I have very sensitive skin also. Used to cut myself all the time....until I put a mirror in my shower, and learned to prepare my face for shaving.
First of all....any decent suction cup 'fog free' mirror will do. When it fogs up anyway...just take some of the shampoo that you lathered up in your hair and place on mirror near top. It will ooze down across the reflective surface and give a nice fog free view.
Now, that being taken care of, you must prepare your skin and your razor. Razor MUST be clean and sharp. If you'd run it across your mug more then 5 times...throw it away and change blades. Some super sensitive skin needs a new blade every time. Shaving takes away hair AND skin, both are organic and both will cake in and on the blade and will allow organic material eating bacteria to accumulate. Anyway that is why I must change blades frequently. I've heard of soaking in alcohol and what not...but hey I like a new fresh blade anyway.
Now for skin prep. I use a very mild soap like phisoderm...use whatever works to not irritate ~your~ face. Wash liberally all areas which will be traumatized by the shaving process. Occasionally I use a slightly abrasive sponge to exfoliate my face....and really soften up the stubble.
Use a good shaving cream and lather up very liberally. Shaving creams like barbasol and edge have special emolients and lubricants which prepare your skin, and the hair your slicing away to make it as easy as possible for your clean sharp razor to get it close to the skin. Obviously you'll have to determine which shaving creams work best with your skin.
I shave with the grain on cheeks and chin and against the grain on my neck up over my jaw line. This is what gets the shave close for me.
I'm not big on fancy-schmancy triple blade razors because their pivot doesn't allow me to get a crisp line on my burns. I stick with a cheap ass two blade job. If it ain't broke don't fix it for me I say.

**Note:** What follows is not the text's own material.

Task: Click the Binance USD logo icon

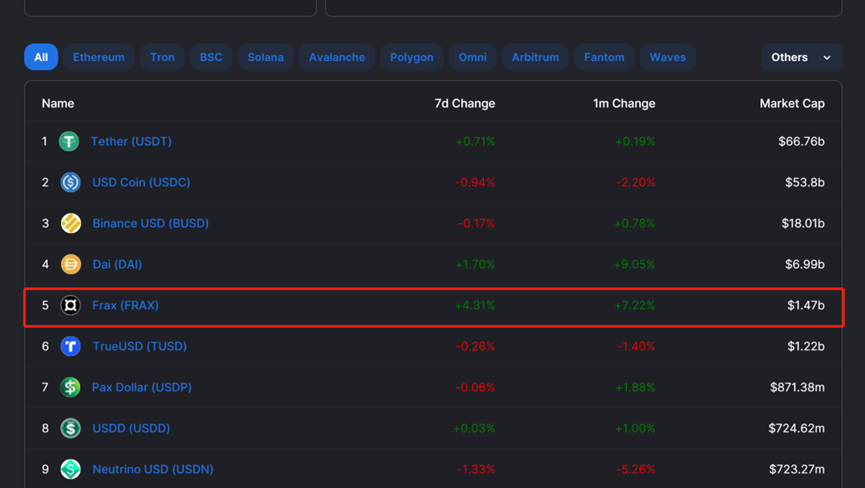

After shaving make sure you rinse excessively to get all remenants of those lubri-strips from the razor and soaps off of your skin.
Anyway this has really seemed to work for me over the last five or six years when I finally figured it all out. The only time I cut myself now is when I shave a zit (even then only occasionally). I also find it beneficial to shave less then once a day. Let the scruff build up just a bit to give the blades something to grab maybe. I'm rather fair and they're somewhat unconcerned at my work, so this isn't that big of a deal. Plus I'm kind off a freakin dot commer.